== TEXTE DU DOCUMENT ==
※ ※ ※

Publié le 04 décembre 2015

Un groupe de sociétés constitue un regroupement d’entités indépendantes dont l’existence économique est prise en compte par le droit fiscal ou bien encore par les règles comptables au travers du mécanisme de la consolidation des comptes.

 

En droit commercial, et plus spécifiquement dans le domaine de la rupture des relations commerciales établies régi par l’article L 442-6 5° du Code de commerce, le raisonnement est tout autre et, à la lumière du principe de l’autonomie des personnes morales, les Juges n’hésitent pas à rappeler qu’en présence de plusieurs sociétés appartenant à un même groupe, la brutalité de la rupture des relations doit être appréciée séparément pour chacune d’elles.

 

Pour mémoire, il sera rappelé que l’article L 442-6 5° pose le principe de la responsabilité d’un producteur, commerçant, industriel ou d’une personne immatriculée au répertoire des métiers qui viendrait à rompre brutalement, même partiellement, une relation commerciale établie sans donner un préavis écrit suffisant.

 

Les magistrats adoptent depuis longtemps une interprétation extensive de ce texte qui, de ce fait, trouve à s’appliquer dans de nombreux domaines d’activités et secteurs économiques.

※ ※ ※

== DONNÉES PRÉSENTÉES ==
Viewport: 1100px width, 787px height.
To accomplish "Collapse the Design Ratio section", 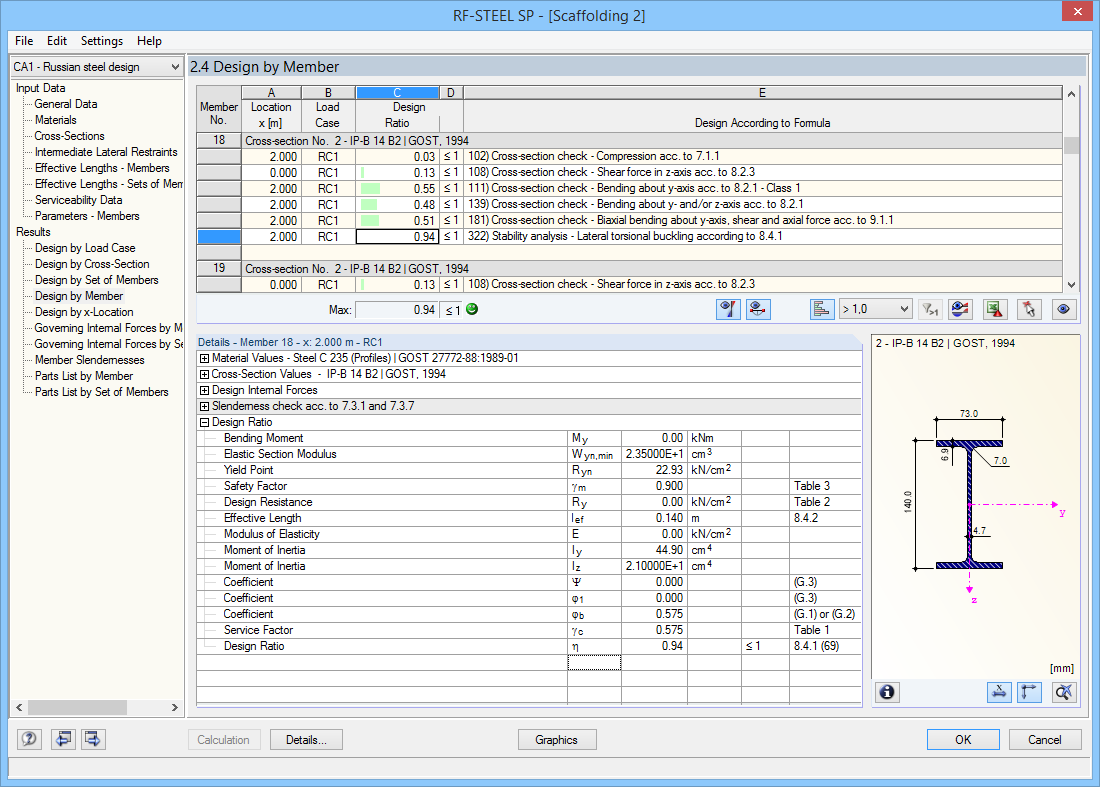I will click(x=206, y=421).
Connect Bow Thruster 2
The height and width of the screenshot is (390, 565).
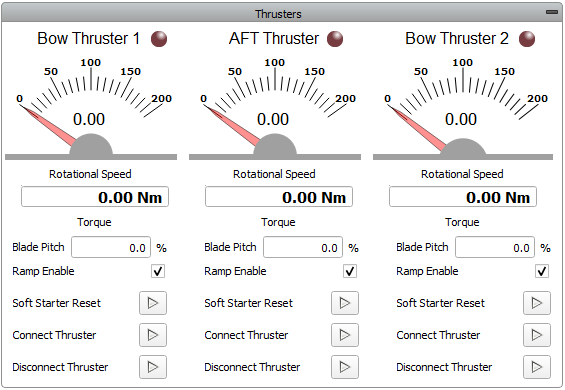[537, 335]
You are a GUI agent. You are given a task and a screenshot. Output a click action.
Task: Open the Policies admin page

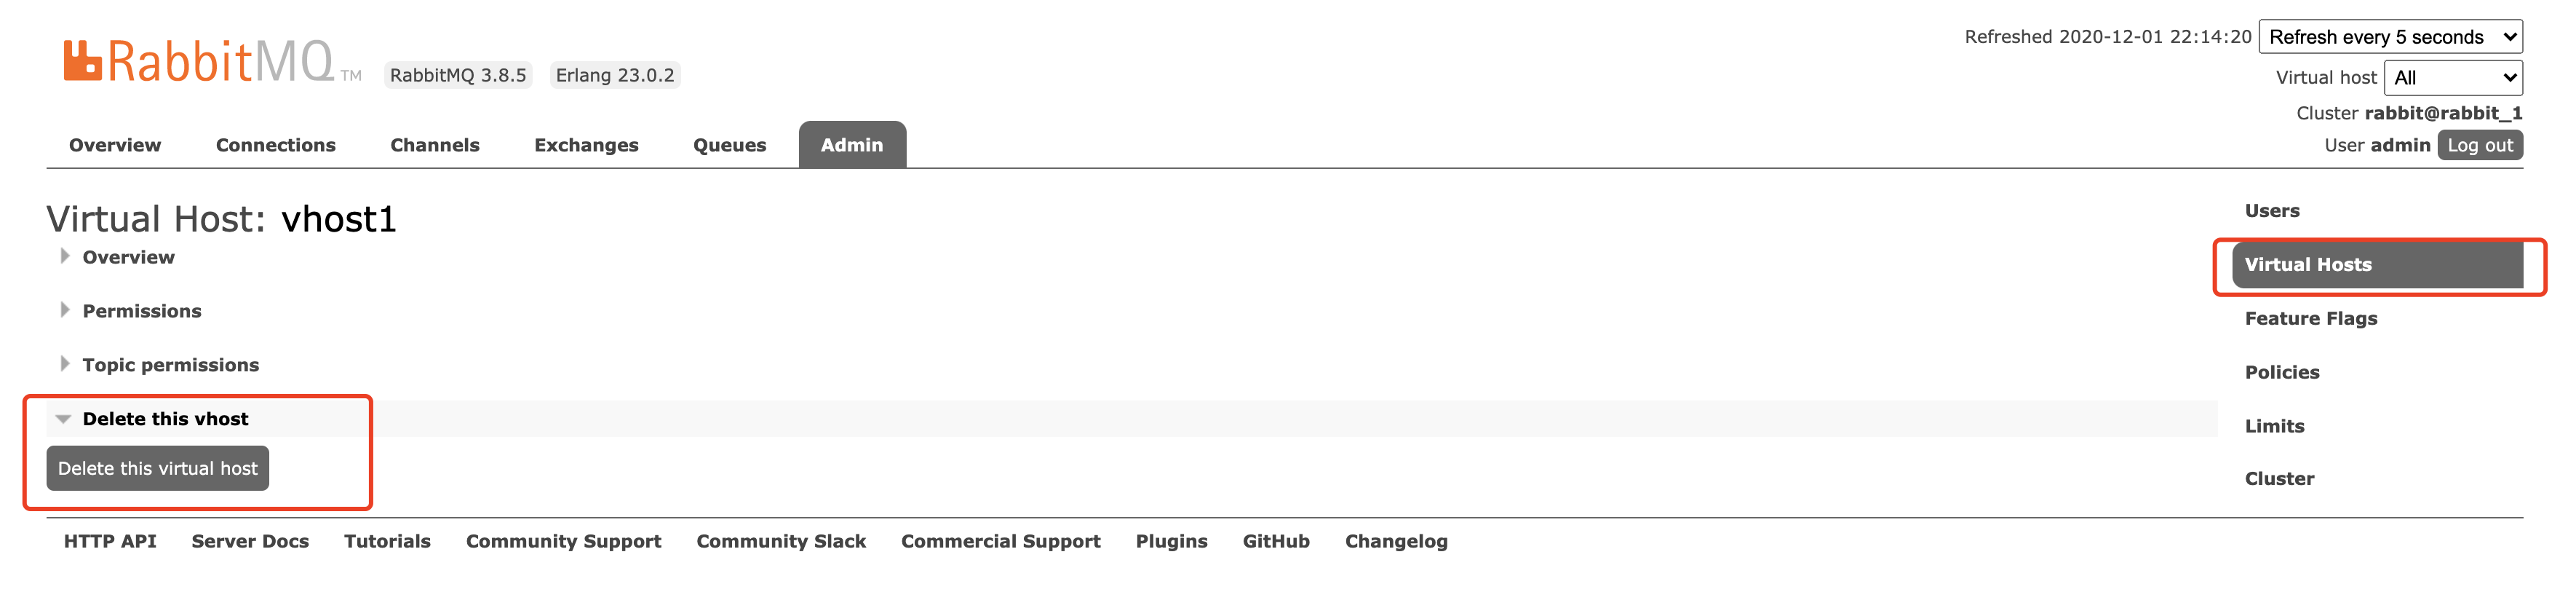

※ ※ ※

== DESCRIPTION DE L’EXERCICE ==
Prolongez le texte sur la rupture des relations commerciales à partir de sa dernière phrase. La liste ci-dessus constitue un matériau distinct du texte sur la rupture des relations commerciales.

== RÉPONSE ATTENDUE ==
 

Ainsi, toute relation commerciale présentant un certain degré de régularité, de continuité et de durée, qu’elle soit ou non formalisée par un contrat écrit, entre dans le champ d’application de ce texte.

 

Dans un arrêt récent rendu le 6 octobre 2015 (pourvoi n°14-19.499), la Cour de Cassation a été amenée à se prononcer sur la problématique liée à la rupture des relations commerciales établies lorsque la cessation des relations intervient dans le cadre d’un groupe de sociétés.

 

Dans cette affaire, deux sociétés françaises faisant partie d’un même conglomérat japonais connu dans le secteur automobile avaient noué des relations commerciales avec une société tierce leur fournissant des contrepoids en fonte pour les besoins de leur activité d’équipements automobiles.

 

Le contexte était le suivant :

 

-La première société s’était approvisionnée en contrepoids auprès du fournisseur à partir du mois de septembre 2004. Le volume d’affaires entre les deux entités avait été croissant de 2004 à 2007 puis avait décru au cours des années 2008 et 2009. Le 7 octobre 2009, la première société du groupe faisait savoir au fournisseur qu’elle cessait de s’approvisionner auprès de lui ;

 

-La seconde société du groupe, quant à elle, avait débuté l’approvisionnement au mois de juin 2004 avec ce même fournisseur. Alors que le volume d’affaires avait été croissant de 2004 à 2007, il avait, là encore, décru à partir de l’année 2008 jusqu’à ce que la seconde société notifie au fournisseur, le 25 juin 2009,  la cessation de leur relation d’approvisionnement.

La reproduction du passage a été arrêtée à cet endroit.